(EXERCISE DETAILS): Line count for "computer": say how many lines of the data contain it, with no other text.

(MATERIAL FOR THIS EXERCISE):
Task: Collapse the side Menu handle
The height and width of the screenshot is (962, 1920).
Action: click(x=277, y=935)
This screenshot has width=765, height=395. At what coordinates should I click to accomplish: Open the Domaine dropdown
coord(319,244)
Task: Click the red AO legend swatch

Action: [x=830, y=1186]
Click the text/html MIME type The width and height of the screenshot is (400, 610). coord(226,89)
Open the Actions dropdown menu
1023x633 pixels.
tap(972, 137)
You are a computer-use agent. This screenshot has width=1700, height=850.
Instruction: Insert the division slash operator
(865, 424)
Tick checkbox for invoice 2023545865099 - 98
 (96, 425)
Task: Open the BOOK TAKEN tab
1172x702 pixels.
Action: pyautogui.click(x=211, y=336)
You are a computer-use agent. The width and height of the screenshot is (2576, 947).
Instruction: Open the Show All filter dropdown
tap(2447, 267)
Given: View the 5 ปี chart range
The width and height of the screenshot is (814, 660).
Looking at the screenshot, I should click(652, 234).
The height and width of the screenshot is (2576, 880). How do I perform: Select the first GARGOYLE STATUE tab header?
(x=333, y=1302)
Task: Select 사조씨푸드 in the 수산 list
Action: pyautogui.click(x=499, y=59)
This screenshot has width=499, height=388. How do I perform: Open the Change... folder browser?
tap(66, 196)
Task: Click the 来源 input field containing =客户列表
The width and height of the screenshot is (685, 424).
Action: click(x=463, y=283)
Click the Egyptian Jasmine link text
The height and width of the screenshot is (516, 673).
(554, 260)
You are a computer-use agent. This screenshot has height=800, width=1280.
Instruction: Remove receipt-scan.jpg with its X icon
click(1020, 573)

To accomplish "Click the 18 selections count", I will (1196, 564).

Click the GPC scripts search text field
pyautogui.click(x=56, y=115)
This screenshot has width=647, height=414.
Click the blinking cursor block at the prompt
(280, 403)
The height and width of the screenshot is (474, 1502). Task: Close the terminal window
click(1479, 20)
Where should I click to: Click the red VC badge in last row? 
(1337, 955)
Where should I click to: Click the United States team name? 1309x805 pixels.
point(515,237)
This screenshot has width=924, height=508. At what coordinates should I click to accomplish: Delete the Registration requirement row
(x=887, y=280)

(ANSWER SECTION): 3